▶ **EXTRACT**

Using virtual outcrop analogues to give insight and training throughout the life cycle of a field: Examples of natural fracture characterisation in conventional and unconventional fractured reservoirs
Virtual outcrops allow the collection of quantitative analogue data in a quick and spatially accurate fashion, which allow repeat analysis and application of modern spatial analysis methods and machine learning algorithms. Combined with expert geological scrutiny it can provide scientific insight into challenges faced at any stage in the E&P workflow. In addition to quantitative parameters, virtual outcrops can be collated into virtual field trips or embedded into presentations to aid in the assimilation of what are often complex geological concepts. Virtual field trips allow people at any stage in their career to quickly interrogate the available analogue data in a safe and engaging manner. They are the next best thing to a real field trip but without the same budgetary and time constraints associated with going into the field.
Natural Fracture Characterisation
The characterisation of fracture networks is vital at all stages in the E&P workflow when dealing with fractured reservoirs. For instance, adequate characterisation of the fracture network is required to reduce uncertainty in volumetric calculations, flow pathway analysis, well planning for optimum recovery, prediction of (pre-)stimulated reservoir volumes, building discrete fracture networks, understating water breakthrough, and enhancing recovery (Nelson 2001). Analogues provide rich datasets that can be integrated with subsurface data to enrich understanding. An example of how virtual analogues have been used to aid in the exploration and development of conventional reservoirs comes from tight fractured carbonates of the Zagros mountain belt that runs through, Turkey, Iraq, and Iran. Cliff sections provide excellent exposure, both vertically and laterally, and by using automated identification and extraction tens of thousands of fractures can be analysed to look at the quantitative variation of fracture properties and relate these to drivers that can be extrapolated into the subsurface.
For instance in Kurdistan mechanical layering segments the fracture network into layer bound sections. From detailed logging and analysis of digital analogues the mechanical packages can be defined, their fracture properties calculated and correlated with the subsurface, which enables the targeting of highly permeable zones within the reservoir. In addition, information on likely fracture heights can be used to inform the optimum stand-off from the water contact, which is highly significant for production performance.
An example of virtual outcrop with significance for E&P of unconventional shale plays comes from the Whitby Mudstone Fm., North Yorkshire, UK. WMF has high TOC, is marginally oil mature and is a time equivalent of the Posidonia Shale (an oil shale in Netherlands and Germany) and the Dunlin Group of the Northern North Sea. Using high resolution UAV data, ortho-rectified aerial photos and field work we are able to map the natural fracture network around a wave cut platform. Two systematic fracture sets occur with subsidiary sinuous cross joints.
By understanding the behaviour of the existing natural fracture network at outcrop, we can better predict fracture extents in the subsurface away from the well bore and fracture spacing encountered by the wellbore, key factors in devising optimal well and stimulation strategies and predicting field performance. Observations of scale-dependent behaviours can inform flow model parameters for equivalent fracture sets in the subsurface (for example, longer fractures with a particular strike tend to be made up of several closely spaced smaller fractures, which would impact along-strike flow rates).Topological analysis indicates the whole fracture network creates well-connected pathways, which would further extend the reach of stimulation fluids away from a well bore in a comparative reservoir.

▶ **GIVEN MATERIAL**
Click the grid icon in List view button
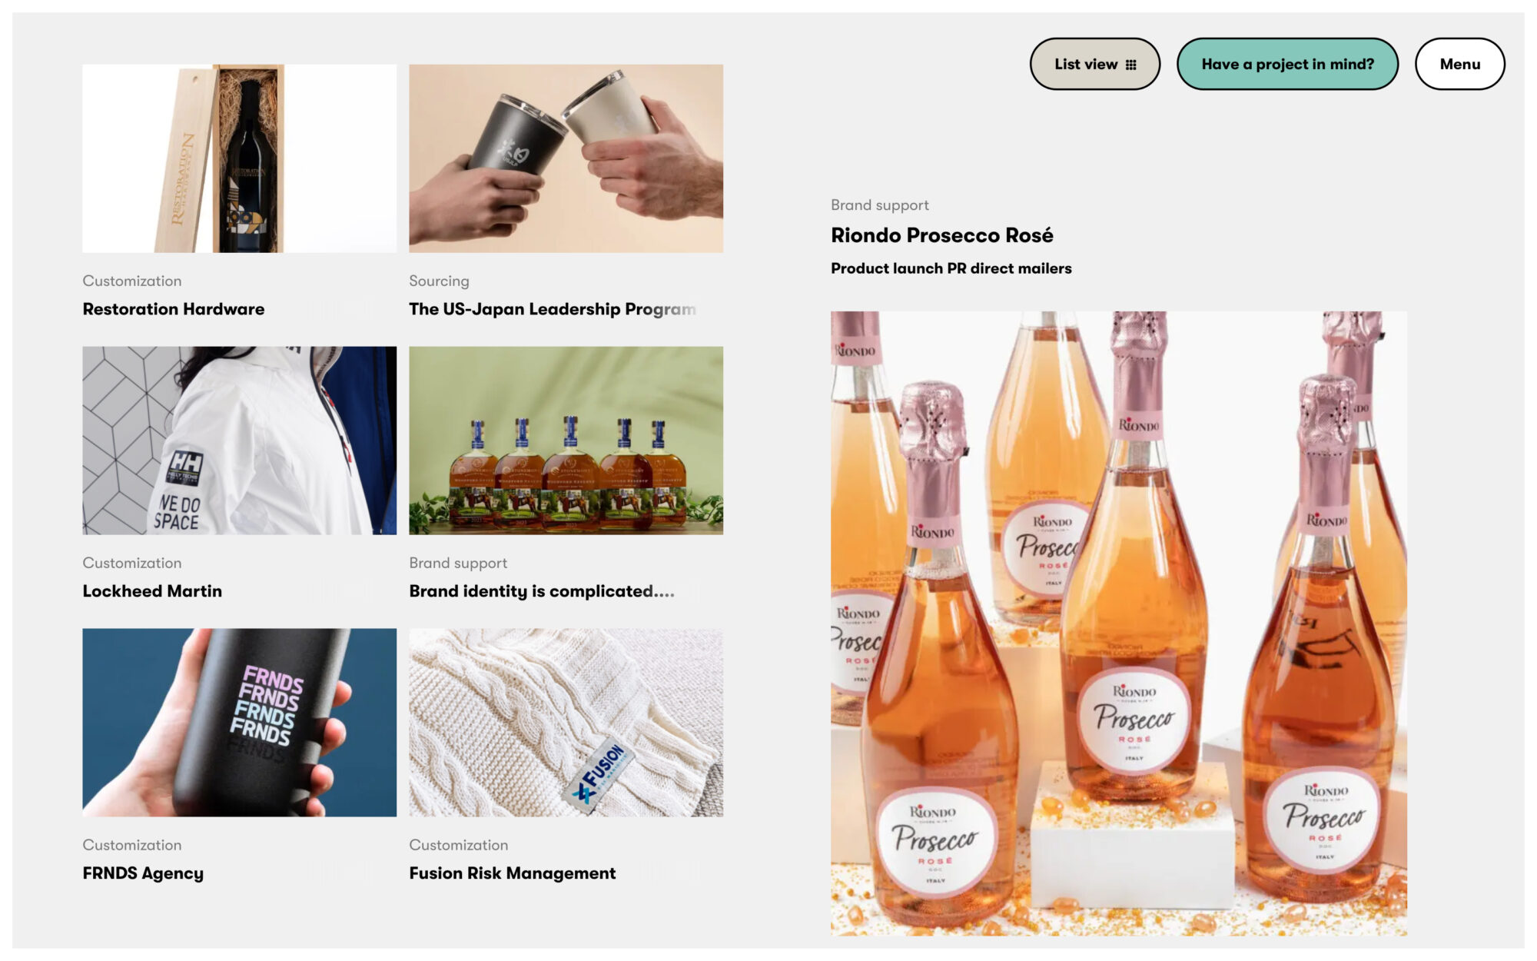1537x961 pixels. [1130, 65]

▶ **TASKS TO CARRY OUT**
1 – In the text on virtual outcrop analogues, what are the two units that the Whitby Mudstone Fm. is said to be a time equivalent of?
2 – Retype the part of the text on virtual outcrop analogues that opens with the words containing "An example of virtual" and closes with "sinuous cross joints.".
3 – Extend the text on virtual outcrop analogues, picking up after its last sentence.

▶ **EXPECTED ANSWERS**
1 – The Posidonia Shale and the Dunlin Group of the Northern North Sea.

2 –
An example of virtual outcrop with significance for E&P of unconventional shale plays comes from the Whitby Mudstone Fm., North Yorkshire, UK. WMF has high TOC, is marginally oil mature and is a time equivalent of the Posidonia Shale (an oil shale in Netherlands and Germany) and the Dunlin Group of the Northern North Sea. Using high resolution UAV data, ortho-rectified aerial photos and field work we are able to map the natural fracture network around a wave cut platform. Two systematic fracture sets occur with subsidiary sinuous cross joints.

3 –
When integrating insights gleaned from outcrop analogues to the subsurface reservoir it is vital they are robustly and cautiously applied, considering factors such as basin histories, fracture generation timings, and sampling biases. Simplistically, a hypothetical well drilled parallel to a fracture set would under-sample the set, whilst a well orientated perpendicular would be more representative. Awareness of any such sampling bias is important during comparison. Understanding relative (and ideally absolute) timing and interactions of the separate fracture sets is also critical. Direct comparison of topological behaviour in image logs and core can also be used to evaluate the comparison and level of applicability of such interpretation.
Analogues provide rich insights into often under-sampled subsurface units. The proliferation of digital outcrop analogues has enabled the explosion of data in this field of geology. Correct understanding and application of this rich dataset is critical as it can bring insight to allow efficient development at all stages in the life cycle of a field. Virtual analogues can provide quantitate parameters that can be integrated with their subsurface equivalent..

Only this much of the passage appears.